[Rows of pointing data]
= = = = = = =

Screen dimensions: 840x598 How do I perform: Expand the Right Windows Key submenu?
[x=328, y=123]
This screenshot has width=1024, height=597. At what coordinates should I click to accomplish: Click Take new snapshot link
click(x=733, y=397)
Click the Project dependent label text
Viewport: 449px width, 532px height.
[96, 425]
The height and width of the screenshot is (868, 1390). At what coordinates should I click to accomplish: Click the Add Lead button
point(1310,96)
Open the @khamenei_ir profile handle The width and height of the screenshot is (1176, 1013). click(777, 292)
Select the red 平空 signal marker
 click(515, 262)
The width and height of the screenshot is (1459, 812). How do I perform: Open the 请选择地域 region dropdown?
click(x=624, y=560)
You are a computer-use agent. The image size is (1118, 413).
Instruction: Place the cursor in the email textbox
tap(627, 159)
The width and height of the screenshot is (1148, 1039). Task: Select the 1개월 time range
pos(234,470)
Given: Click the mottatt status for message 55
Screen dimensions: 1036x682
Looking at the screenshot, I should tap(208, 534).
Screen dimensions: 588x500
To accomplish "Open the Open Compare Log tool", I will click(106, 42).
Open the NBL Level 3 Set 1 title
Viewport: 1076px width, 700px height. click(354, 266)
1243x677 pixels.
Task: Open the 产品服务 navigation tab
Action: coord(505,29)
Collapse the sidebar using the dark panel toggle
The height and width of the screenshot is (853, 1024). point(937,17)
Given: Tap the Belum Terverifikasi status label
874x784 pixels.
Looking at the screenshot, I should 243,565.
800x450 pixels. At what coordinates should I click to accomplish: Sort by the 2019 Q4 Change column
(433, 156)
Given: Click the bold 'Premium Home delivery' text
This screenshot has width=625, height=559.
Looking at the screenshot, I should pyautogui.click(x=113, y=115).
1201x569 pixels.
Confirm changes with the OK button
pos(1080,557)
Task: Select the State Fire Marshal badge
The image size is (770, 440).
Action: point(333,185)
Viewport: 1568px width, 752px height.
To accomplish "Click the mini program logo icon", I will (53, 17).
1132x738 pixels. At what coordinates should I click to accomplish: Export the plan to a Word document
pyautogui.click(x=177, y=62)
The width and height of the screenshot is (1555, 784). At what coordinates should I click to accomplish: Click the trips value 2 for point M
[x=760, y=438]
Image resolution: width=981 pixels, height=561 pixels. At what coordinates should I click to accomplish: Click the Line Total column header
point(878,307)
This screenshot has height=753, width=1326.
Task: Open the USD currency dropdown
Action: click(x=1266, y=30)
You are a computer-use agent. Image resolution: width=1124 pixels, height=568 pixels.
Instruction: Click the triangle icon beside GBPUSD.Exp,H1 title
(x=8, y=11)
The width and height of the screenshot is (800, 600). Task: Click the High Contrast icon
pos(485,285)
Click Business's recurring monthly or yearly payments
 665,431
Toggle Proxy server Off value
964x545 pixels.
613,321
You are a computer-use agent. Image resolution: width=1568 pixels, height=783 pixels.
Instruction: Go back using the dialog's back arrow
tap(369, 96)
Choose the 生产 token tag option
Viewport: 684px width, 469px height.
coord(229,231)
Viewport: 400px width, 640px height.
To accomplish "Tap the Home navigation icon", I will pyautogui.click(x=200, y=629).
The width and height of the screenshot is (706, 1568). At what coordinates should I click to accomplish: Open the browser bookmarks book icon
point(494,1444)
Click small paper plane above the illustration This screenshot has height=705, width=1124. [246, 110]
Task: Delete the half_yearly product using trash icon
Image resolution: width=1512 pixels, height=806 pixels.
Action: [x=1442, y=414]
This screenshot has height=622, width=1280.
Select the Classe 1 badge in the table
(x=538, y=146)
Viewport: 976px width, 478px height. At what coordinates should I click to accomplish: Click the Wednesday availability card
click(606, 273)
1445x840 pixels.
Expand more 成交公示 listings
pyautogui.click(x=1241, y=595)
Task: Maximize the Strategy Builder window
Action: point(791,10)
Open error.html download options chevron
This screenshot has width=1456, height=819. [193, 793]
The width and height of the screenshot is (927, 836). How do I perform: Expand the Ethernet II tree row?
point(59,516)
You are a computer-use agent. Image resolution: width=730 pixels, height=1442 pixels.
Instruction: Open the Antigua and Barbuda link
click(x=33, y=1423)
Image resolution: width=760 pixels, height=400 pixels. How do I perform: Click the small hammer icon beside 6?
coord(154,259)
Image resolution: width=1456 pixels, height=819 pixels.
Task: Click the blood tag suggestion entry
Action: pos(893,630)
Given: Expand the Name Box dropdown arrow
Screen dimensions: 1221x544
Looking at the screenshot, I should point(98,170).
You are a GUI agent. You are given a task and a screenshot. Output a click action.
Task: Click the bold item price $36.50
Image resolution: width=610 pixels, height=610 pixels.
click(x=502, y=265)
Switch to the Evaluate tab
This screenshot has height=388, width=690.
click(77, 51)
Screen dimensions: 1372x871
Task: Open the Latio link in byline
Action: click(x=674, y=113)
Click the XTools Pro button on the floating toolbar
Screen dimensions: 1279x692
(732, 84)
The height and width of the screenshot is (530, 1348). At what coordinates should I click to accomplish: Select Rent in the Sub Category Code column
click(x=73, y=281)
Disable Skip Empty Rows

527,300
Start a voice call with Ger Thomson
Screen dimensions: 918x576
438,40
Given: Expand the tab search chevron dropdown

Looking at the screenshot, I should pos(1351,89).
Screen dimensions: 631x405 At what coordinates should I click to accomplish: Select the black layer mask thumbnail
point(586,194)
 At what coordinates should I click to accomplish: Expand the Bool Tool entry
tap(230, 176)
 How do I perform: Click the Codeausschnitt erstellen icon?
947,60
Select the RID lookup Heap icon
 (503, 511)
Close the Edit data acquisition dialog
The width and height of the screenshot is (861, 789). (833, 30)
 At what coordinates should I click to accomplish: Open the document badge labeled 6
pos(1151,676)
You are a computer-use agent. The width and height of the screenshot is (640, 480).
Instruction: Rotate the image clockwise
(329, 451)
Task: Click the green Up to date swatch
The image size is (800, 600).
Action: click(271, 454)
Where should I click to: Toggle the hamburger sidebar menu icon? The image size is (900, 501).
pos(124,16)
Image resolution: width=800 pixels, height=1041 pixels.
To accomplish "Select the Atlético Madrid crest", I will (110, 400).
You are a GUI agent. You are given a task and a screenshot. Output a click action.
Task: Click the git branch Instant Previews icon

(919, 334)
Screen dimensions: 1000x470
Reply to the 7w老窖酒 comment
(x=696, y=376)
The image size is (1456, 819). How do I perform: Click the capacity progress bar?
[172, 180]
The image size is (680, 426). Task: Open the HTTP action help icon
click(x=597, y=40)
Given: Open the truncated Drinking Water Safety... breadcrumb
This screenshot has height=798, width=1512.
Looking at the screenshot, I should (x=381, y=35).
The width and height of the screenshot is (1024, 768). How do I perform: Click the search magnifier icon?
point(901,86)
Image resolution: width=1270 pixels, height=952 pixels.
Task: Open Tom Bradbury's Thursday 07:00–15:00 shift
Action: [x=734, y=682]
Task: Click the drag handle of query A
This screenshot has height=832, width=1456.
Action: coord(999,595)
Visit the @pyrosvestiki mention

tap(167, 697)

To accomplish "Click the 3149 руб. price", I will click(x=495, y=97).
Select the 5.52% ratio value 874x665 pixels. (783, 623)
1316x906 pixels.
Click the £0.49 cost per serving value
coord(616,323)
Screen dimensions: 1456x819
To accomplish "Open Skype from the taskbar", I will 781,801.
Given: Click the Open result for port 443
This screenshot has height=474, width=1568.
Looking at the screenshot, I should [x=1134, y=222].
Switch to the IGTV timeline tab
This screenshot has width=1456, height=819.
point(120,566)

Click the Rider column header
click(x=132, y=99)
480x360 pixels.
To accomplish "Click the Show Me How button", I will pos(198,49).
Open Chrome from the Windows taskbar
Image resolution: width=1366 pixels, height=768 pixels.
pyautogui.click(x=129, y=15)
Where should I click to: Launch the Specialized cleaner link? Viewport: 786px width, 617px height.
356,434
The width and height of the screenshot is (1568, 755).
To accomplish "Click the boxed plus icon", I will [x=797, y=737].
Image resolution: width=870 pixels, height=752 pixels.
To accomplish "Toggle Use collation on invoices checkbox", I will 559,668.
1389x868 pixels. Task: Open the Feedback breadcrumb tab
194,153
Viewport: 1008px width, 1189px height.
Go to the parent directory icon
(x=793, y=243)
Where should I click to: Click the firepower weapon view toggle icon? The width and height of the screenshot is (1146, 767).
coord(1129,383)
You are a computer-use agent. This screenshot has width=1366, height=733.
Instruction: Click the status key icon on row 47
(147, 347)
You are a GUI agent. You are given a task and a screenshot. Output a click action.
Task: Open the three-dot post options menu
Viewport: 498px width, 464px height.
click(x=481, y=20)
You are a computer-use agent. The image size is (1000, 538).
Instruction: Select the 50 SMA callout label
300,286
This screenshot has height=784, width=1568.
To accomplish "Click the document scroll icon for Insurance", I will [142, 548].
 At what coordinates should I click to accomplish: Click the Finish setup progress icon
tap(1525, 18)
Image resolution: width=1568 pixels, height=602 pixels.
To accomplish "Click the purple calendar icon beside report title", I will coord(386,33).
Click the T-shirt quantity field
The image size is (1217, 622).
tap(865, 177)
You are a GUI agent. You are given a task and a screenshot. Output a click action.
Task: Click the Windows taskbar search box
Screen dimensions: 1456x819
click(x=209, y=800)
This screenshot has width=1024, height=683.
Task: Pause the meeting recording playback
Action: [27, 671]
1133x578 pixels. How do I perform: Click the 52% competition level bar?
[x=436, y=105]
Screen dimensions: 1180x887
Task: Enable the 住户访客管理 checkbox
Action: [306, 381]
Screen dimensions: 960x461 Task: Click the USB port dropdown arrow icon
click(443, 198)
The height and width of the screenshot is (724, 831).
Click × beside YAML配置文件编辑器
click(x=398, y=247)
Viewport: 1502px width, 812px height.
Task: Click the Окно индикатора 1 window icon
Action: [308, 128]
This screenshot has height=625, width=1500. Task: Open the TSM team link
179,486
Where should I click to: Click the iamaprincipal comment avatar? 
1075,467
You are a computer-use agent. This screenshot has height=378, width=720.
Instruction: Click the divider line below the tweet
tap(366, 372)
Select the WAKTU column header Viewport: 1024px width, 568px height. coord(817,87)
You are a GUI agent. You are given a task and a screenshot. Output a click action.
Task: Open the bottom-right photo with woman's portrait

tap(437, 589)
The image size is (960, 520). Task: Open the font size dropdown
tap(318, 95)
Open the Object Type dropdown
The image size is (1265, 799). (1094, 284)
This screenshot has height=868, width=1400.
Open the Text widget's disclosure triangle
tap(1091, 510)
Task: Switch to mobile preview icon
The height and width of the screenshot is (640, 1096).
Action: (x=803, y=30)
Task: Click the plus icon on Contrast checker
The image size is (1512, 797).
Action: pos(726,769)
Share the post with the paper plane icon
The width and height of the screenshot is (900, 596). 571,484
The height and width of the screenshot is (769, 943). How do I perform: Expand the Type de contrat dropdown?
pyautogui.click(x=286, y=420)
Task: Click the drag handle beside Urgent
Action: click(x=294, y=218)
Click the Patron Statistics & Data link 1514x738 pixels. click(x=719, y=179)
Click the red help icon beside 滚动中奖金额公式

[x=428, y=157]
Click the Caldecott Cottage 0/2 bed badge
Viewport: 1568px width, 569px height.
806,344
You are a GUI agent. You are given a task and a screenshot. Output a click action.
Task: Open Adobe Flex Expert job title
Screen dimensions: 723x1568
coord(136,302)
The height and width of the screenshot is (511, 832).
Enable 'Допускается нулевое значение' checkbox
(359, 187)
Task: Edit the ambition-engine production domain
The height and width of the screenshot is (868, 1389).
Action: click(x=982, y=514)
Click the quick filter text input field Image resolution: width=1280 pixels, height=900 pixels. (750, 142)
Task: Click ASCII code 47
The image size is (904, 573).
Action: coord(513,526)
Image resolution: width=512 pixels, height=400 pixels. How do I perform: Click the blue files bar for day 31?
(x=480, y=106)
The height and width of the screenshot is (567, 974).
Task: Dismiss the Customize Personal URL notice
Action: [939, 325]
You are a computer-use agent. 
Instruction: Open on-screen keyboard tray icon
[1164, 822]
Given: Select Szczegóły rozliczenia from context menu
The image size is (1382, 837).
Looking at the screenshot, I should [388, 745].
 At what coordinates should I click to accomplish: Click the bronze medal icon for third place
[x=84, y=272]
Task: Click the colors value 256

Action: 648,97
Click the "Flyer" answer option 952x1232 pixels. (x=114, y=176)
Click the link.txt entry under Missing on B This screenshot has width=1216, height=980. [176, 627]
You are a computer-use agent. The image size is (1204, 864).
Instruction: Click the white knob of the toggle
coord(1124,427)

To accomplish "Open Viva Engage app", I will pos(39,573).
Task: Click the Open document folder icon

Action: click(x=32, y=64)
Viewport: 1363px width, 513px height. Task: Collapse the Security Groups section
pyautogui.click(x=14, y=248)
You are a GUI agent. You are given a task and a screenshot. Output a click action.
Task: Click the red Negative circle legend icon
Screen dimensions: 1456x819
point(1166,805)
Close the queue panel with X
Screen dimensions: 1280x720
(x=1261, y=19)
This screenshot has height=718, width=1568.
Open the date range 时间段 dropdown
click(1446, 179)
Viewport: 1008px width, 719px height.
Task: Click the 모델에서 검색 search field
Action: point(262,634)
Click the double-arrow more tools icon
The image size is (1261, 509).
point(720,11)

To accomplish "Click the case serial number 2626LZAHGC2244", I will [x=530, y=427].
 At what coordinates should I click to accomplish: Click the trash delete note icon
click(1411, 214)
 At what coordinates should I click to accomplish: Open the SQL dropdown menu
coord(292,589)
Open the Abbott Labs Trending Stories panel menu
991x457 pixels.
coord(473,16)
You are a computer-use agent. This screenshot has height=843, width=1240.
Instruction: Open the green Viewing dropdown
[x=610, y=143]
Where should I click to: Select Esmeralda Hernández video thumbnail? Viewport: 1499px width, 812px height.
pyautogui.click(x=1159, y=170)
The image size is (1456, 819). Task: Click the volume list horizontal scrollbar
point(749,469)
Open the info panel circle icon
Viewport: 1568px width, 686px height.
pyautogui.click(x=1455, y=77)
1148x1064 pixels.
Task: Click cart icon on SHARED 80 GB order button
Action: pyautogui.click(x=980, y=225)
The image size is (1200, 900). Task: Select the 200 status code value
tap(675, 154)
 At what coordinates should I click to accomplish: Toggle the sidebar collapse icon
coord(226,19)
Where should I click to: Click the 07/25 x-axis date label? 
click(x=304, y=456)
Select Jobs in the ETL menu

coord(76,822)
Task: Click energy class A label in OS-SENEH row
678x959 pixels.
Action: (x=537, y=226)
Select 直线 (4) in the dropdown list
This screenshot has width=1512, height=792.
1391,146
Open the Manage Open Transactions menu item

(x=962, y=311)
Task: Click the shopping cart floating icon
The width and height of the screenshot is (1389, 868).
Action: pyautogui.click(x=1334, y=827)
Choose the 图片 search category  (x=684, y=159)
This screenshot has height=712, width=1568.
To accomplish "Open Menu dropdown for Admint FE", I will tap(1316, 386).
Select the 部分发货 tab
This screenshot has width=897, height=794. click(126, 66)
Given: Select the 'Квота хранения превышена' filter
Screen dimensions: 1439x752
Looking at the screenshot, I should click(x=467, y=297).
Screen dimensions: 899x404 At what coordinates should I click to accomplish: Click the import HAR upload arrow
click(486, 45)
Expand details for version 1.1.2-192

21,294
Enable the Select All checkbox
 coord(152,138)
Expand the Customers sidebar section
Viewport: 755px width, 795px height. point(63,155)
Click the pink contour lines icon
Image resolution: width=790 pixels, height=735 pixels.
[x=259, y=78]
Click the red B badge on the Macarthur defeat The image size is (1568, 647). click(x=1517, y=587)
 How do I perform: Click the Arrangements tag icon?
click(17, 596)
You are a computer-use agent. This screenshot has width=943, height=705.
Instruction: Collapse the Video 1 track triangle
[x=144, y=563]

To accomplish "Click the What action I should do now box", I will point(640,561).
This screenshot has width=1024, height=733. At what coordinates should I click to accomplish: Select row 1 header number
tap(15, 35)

= = = = = = =

▶ _CHALLENGE_
Retype the records from the line with "The image size is (1456, 819). How" to the line with "coord(1129,383)", both included, keeping every character as it stands.

▶ _FULL RESPONSE_
The image size is (1456, 819). How do I perform: Click the capacity progress bar?
[172, 180]
The image size is (680, 426). Task: Open the HTTP action help icon
click(x=597, y=40)
Given: Open the truncated Drinking Water Safety... breadcrumb
This screenshot has height=798, width=1512.
Looking at the screenshot, I should (x=381, y=35).
The width and height of the screenshot is (1024, 768). How do I perform: Click the search magnifier icon?
point(901,86)
Image resolution: width=1270 pixels, height=952 pixels.
Task: Open Tom Bradbury's Thursday 07:00–15:00 shift
Action: [x=734, y=682]
Task: Click the drag handle of query A
This screenshot has height=832, width=1456.
Action: coord(999,595)
Visit the @pyrosvestiki mention

tap(167, 697)

To accomplish "Click the 3149 руб. price", I will click(x=495, y=97).
Select the 5.52% ratio value 874x665 pixels. (783, 623)
1316x906 pixels.
Click the £0.49 cost per serving value
coord(616,323)
Screen dimensions: 1456x819
To accomplish "Open Skype from the taskbar", I will 781,801.
Given: Click the Open result for port 443
This screenshot has height=474, width=1568.
Looking at the screenshot, I should [x=1134, y=222].
Switch to the IGTV timeline tab
This screenshot has width=1456, height=819.
point(120,566)

Click the Rider column header
click(x=132, y=99)
480x360 pixels.
To accomplish "Click the Show Me How button", I will pos(198,49).
Open Chrome from the Windows taskbar
Image resolution: width=1366 pixels, height=768 pixels.
pyautogui.click(x=129, y=15)
Where should I click to: Launch the Specialized cleaner link? Viewport: 786px width, 617px height.
356,434
The width and height of the screenshot is (1568, 755).
To accomplish "Click the boxed plus icon", I will [x=797, y=737].
Image resolution: width=870 pixels, height=752 pixels.
To accomplish "Toggle Use collation on invoices checkbox", I will 559,668.
1389x868 pixels. Task: Open the Feedback breadcrumb tab
194,153
Viewport: 1008px width, 1189px height.
Go to the parent directory icon
(x=793, y=243)
Where should I click to: Click the firepower weapon view toggle icon? The width and height of the screenshot is (1146, 767).
coord(1129,383)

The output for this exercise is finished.